Silk Labs' now-extinct Sense device for bringing brains to smart homes.

Silk Labs

A startup hoping to inject some computing smarts into your living room has decided that building its own hardware isn't the best way to achieve that goal after all.

In February, Silk Labs launched the $225 Sense, a device designed to bring computing smarts to home electronics like lightbulbs and security cameras and link them to internet services, as a Kickstarter project. The company aimed it at technophiles and programmers, not mainstream buyers, hoping to give developers what they needed to support and extend the company's Silk software and services.

A few hundred people signed up for the project. But on Tuesday, Silk Labs announced that it's scrapping the Kickstarter project, refunding the contributors' money. Instead, it's promoting a RedMi Note 3 built by Chinese phone maker Xiaomi and helping people install its software on unlocked Android phones.

Two decades ago, companies like Oracle and Microsoft rose to power on software alone, but these days, the ambitious on the tech scene have a thing for developing both hardware and software. Apple is perhaps the best example, and Google is moving in that direction with projects like the Chromebook Pixel laptop and Google Home ever-listening digital assistant. Still, as Google has discovered with the lackluster success of its Nest home electronics products and Nexus phones, hardware can be hard.

For its part, Silk Labs decided it's better to open up its hardware designs to anyone interested and to work with partners.
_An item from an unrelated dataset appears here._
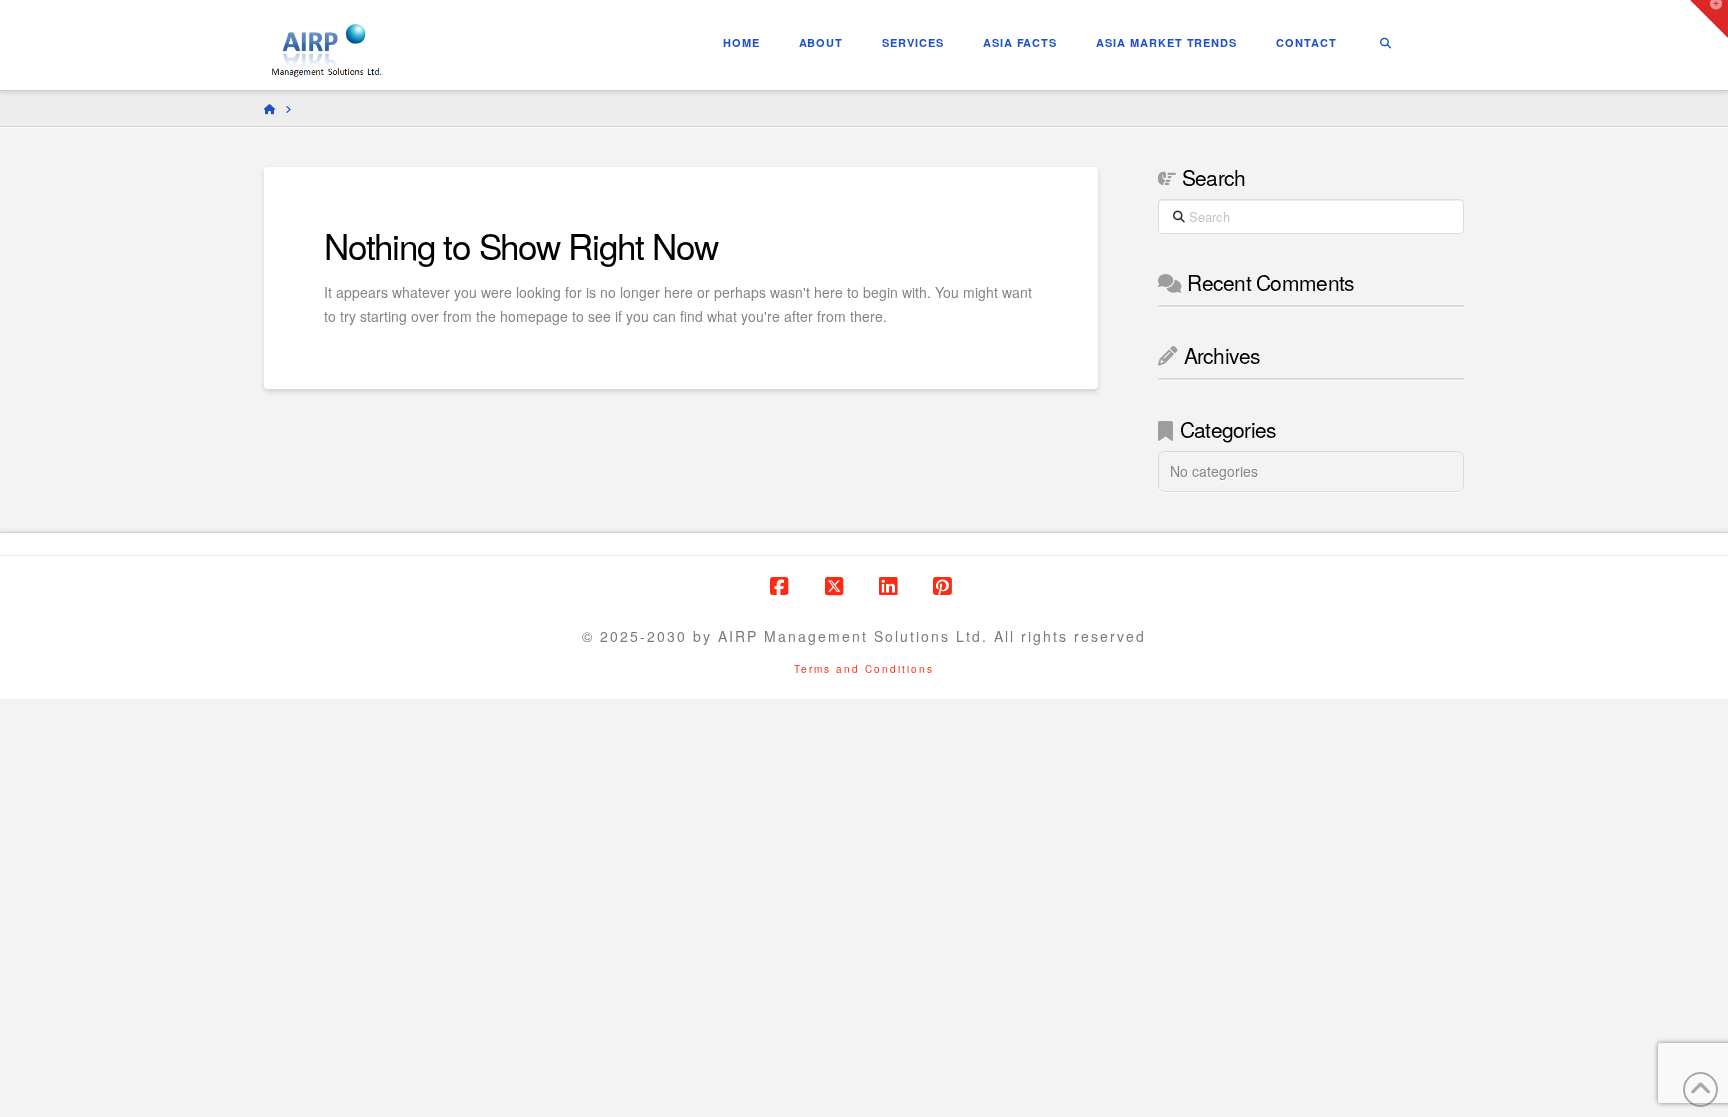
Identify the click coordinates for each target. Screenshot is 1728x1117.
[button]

"We are now seeing so much commercial interest in the Silk platform that we have realized we can bring our vision to more people more quickly if we switch gears and focus on the commercial opportunities ahead, instead of completing our Kickstarter device first," Chief Executive Andreas Gal said in a blog post.

For people who want to make a go of hardware, crowdfunding sites like Kickstarter and Indiegogo can help by finding out if anyone will actually shell out money for a new device. They've raise money to bring new products like the Skully computer-enhanced motorcycle helmet and Pebble 2 smartwatch to market. Silk Labs, though, didn't attract nearly as much interest as those major crowdfunding success stories.